We can learn from history. 'The author has spent about half of his adult life in his native
Austria, in close touch with German intellectual life, and the other half in the United
States and England. In the latter period he has become increasingly convinced that at
least some of the forces which have destroyed freedom in Germany are also at work here
and that the character and the source of this danger are, if possible, even less understood
than they were in Germany. The supreme tragedy is still not seen that in Germany it was
largely people of good will, men who were admired and held up as models in the
democratic countries, who prepared the way for, if they did not actualy create, the forces
which now stand for everything they detest. Yet our chance of averting a similar fate
depends on our facing the danger and on our being prepared to revise even our most
cherished hopes and ambitions if they should prove to be the source of the danger.'
I. The Abandoned Road
A program whose basic thesis is, not that the system of free enterprise for profit
has failed in this generation, but that it has not yet been tried.-- F. D. Roosevelt.

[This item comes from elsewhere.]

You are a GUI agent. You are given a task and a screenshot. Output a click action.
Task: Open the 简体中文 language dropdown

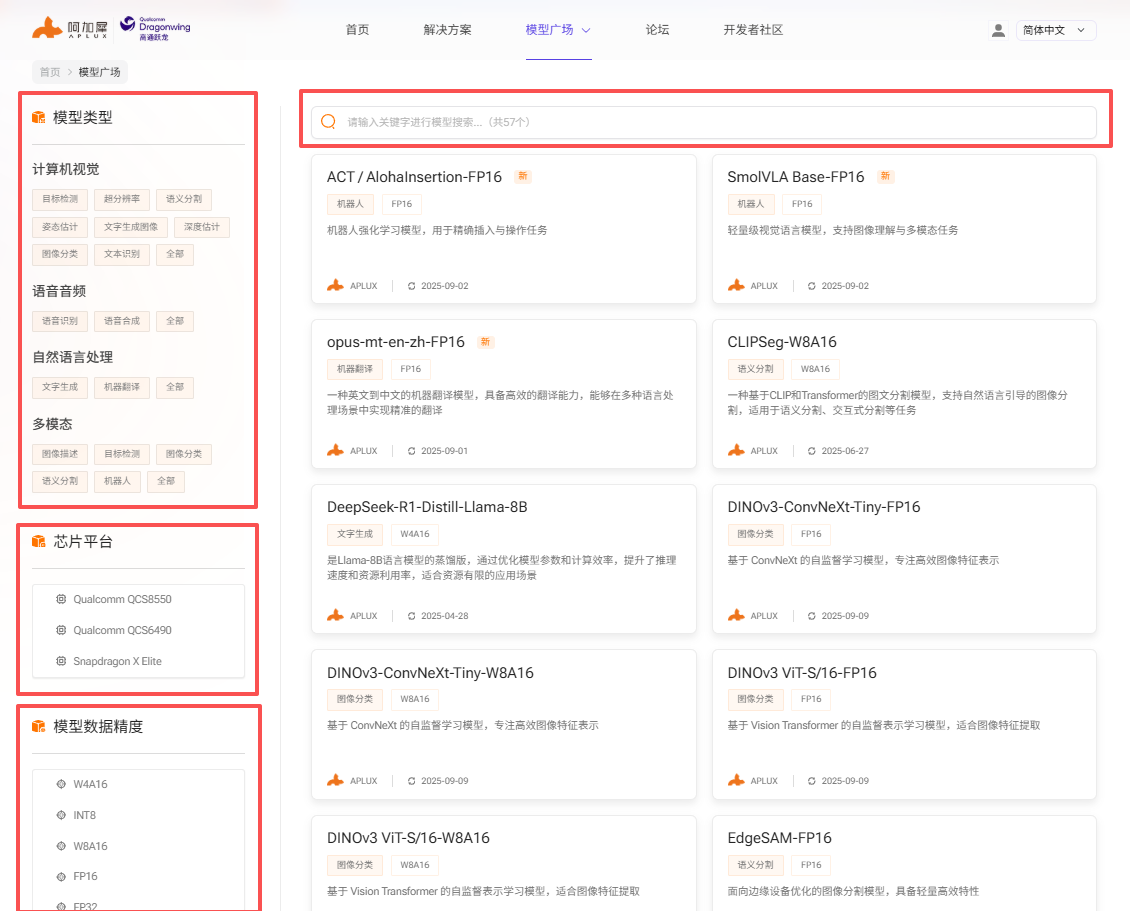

The road was individual freedom, which did well in England and spread eastward up
through the nineteenth century. It got abandoned for socialism, which gained strength in
Germany and spread out in the twentieth century. Hayek sees England following this
abandonment - just trailing Germany and Russia.
XVI. Conclusion
This book does not attempt to sketch a detailed program for the future - something that is
probably not practical. 'The important thing now is that we shall come to agree on certain
principles and free ourselves from some of the errors which have governed us in the
recent past.'
'The guiding principle that a policy of freedom for the individual is the only truly
progressive policy remains as true today as it was in the nineteenth century.'
Bibliographical Note
This book is too short to describe more than some aspects of its point of view, so here are
some recent works that can be useful in providing a common ground; also three that aid
in understanding the enemy point of view; also references to the great political
philosophers of the liberal age and, farther back, The Federalist papers.